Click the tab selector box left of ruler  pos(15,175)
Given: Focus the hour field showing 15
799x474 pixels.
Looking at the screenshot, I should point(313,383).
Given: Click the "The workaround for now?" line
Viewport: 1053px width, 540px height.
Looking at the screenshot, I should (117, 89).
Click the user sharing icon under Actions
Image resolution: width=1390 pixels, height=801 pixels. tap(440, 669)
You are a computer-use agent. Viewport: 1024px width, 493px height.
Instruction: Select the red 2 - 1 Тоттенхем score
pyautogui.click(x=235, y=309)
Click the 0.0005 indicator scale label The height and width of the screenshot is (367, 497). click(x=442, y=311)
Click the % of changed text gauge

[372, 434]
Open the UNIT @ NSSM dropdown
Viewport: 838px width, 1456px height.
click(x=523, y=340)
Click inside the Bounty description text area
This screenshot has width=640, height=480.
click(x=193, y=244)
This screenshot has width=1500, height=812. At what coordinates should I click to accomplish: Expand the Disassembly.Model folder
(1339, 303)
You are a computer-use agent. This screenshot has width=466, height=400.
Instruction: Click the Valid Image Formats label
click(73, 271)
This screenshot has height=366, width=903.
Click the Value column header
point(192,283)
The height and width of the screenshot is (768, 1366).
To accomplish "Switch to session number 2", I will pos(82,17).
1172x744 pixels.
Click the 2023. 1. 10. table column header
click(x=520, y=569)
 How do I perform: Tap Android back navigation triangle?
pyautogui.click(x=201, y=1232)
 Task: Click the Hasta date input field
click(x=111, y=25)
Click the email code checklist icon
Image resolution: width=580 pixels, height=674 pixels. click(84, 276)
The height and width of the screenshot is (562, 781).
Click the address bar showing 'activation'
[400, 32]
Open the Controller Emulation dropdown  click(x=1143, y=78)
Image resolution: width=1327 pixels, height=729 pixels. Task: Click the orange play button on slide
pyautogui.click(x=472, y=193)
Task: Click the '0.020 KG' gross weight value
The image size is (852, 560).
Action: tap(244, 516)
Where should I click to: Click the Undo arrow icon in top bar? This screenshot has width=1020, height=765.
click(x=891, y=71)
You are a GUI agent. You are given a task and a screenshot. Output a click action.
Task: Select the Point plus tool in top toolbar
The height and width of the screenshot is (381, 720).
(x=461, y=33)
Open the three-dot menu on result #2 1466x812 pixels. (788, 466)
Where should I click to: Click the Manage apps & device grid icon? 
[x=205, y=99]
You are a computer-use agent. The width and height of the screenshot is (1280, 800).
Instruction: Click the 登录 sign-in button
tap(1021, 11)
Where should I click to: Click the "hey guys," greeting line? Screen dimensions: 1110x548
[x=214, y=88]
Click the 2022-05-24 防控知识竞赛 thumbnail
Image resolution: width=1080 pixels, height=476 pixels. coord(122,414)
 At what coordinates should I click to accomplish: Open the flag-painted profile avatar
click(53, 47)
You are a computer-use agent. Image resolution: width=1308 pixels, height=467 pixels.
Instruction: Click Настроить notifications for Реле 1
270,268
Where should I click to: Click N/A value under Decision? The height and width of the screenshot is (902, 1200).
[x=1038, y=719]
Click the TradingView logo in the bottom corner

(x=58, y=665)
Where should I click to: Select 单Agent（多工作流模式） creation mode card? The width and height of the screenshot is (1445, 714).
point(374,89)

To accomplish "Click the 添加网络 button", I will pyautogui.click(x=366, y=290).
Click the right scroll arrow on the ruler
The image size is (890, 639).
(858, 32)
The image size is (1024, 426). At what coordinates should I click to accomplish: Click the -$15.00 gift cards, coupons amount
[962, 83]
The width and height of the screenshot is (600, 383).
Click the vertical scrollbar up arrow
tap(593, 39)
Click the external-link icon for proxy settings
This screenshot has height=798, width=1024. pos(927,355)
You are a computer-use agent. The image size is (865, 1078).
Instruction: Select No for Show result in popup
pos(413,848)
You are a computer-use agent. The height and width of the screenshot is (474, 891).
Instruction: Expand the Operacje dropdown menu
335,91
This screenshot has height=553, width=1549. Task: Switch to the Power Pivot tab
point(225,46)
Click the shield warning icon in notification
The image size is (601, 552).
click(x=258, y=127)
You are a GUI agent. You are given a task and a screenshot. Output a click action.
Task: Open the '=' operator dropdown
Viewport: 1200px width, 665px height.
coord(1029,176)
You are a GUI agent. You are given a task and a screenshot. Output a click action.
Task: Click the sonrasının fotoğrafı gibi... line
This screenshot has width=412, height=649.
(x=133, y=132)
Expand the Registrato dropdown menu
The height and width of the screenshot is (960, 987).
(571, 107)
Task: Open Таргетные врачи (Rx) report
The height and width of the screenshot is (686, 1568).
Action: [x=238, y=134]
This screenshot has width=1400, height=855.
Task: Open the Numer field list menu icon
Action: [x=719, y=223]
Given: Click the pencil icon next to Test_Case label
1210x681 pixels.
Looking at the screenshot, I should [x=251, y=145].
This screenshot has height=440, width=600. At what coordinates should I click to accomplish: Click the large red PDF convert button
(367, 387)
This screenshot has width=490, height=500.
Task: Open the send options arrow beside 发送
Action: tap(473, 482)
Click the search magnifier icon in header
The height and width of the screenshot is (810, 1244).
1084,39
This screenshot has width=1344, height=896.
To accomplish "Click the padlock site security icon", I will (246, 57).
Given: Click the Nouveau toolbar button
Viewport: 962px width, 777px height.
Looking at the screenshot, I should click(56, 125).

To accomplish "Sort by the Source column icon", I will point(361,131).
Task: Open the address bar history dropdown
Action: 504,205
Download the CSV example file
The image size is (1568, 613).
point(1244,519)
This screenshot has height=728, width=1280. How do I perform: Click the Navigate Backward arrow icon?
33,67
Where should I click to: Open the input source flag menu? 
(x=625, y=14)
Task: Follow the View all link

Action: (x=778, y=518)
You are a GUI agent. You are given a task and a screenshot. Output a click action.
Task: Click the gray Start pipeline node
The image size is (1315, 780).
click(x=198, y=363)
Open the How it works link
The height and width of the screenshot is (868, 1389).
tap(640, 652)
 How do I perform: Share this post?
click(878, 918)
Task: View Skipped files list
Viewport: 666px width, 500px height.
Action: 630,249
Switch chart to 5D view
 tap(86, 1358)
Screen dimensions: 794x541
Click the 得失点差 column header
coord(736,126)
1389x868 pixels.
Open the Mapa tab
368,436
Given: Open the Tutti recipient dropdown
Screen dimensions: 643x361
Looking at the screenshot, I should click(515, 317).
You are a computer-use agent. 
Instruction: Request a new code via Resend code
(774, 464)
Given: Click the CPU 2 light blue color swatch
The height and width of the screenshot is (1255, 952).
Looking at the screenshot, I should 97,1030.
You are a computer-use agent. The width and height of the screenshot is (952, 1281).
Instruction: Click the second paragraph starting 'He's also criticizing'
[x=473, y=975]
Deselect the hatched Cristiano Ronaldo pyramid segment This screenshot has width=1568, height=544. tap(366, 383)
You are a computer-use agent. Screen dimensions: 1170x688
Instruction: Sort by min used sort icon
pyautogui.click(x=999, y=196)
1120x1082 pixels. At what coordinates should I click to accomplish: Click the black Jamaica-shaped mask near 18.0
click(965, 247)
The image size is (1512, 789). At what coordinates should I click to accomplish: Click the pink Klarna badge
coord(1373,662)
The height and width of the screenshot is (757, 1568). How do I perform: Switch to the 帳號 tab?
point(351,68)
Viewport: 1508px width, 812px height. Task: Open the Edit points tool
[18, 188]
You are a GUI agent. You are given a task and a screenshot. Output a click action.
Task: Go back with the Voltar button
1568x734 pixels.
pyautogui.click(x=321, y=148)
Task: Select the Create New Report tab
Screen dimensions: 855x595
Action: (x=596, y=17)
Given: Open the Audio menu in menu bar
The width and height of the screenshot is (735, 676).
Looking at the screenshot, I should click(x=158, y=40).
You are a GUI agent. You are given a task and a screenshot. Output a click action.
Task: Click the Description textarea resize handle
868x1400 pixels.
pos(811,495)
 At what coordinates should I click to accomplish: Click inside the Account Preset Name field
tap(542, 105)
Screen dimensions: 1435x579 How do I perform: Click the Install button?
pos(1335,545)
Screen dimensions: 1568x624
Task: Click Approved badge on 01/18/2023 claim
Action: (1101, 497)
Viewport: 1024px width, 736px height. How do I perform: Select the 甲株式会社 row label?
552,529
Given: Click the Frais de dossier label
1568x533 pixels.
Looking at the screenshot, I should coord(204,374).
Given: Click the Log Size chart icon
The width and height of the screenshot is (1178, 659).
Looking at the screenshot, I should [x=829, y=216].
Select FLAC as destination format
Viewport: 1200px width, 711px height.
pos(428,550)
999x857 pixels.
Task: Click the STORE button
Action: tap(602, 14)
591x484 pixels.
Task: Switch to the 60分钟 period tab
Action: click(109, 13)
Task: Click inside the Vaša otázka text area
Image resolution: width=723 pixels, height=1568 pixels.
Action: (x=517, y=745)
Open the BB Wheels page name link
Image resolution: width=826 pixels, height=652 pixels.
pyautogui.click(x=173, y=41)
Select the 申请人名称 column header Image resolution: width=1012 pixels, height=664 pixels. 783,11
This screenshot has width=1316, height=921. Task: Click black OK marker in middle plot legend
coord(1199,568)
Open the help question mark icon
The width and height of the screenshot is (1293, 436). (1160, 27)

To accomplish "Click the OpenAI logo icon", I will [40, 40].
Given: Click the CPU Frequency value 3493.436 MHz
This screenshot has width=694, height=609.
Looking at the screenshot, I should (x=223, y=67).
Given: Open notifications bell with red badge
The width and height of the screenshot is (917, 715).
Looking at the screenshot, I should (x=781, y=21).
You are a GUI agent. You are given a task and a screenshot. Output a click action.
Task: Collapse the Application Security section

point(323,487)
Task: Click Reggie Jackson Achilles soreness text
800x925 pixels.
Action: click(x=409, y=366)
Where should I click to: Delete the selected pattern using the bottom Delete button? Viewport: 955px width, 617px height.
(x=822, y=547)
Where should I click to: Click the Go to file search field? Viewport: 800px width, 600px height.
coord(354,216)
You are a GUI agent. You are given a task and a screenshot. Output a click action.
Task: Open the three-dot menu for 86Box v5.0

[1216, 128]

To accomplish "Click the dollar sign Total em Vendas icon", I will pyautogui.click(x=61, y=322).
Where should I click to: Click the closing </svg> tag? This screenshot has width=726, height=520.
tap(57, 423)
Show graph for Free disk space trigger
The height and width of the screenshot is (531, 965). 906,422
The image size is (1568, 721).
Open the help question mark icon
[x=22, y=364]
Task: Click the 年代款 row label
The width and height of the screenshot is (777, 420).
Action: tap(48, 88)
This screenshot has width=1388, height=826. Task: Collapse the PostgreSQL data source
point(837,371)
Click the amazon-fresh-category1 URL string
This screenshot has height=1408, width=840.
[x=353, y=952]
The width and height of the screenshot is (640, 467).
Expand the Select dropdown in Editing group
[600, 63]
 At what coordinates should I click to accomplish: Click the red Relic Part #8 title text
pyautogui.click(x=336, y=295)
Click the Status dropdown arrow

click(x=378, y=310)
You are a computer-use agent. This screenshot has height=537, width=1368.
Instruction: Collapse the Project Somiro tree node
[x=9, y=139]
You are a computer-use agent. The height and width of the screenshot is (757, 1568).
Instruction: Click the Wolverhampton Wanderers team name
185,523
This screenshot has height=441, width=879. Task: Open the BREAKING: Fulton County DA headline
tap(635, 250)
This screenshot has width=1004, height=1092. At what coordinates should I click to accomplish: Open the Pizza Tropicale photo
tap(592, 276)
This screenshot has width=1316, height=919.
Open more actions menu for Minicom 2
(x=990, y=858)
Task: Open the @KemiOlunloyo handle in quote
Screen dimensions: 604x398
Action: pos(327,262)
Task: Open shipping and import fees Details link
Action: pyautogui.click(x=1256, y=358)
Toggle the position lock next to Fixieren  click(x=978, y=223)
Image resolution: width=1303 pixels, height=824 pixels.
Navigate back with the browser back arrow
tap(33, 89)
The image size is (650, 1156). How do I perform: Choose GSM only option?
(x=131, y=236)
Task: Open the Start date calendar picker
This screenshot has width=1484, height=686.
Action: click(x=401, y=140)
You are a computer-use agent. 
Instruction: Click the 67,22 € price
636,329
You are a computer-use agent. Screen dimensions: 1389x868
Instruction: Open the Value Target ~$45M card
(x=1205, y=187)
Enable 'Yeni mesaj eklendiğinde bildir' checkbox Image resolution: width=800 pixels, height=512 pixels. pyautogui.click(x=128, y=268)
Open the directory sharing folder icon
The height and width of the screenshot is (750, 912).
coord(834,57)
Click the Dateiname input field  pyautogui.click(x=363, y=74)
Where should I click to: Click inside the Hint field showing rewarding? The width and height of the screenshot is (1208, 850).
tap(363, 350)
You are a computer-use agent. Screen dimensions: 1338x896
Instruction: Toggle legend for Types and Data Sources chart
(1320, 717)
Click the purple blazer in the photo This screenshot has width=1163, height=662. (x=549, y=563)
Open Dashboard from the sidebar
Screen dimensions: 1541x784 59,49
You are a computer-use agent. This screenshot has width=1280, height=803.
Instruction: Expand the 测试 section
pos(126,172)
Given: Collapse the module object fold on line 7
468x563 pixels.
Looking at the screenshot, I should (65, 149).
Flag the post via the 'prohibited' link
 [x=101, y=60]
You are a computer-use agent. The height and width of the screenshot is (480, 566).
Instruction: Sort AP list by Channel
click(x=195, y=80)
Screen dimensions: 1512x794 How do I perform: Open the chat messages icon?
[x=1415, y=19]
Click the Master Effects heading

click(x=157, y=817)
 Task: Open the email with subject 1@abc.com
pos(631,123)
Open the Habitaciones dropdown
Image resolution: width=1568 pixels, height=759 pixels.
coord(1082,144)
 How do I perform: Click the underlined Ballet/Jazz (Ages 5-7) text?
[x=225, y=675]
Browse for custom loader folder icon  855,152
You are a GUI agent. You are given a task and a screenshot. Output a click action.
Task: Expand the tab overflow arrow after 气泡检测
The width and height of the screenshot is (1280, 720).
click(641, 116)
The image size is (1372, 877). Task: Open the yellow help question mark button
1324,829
—————
Reproduce each line of the entries in which the word "handle" is found.

# Solution to the exercise
Task: Click the Description textarea resize handle
Task: Open the @KemiOlunloyo handle in quote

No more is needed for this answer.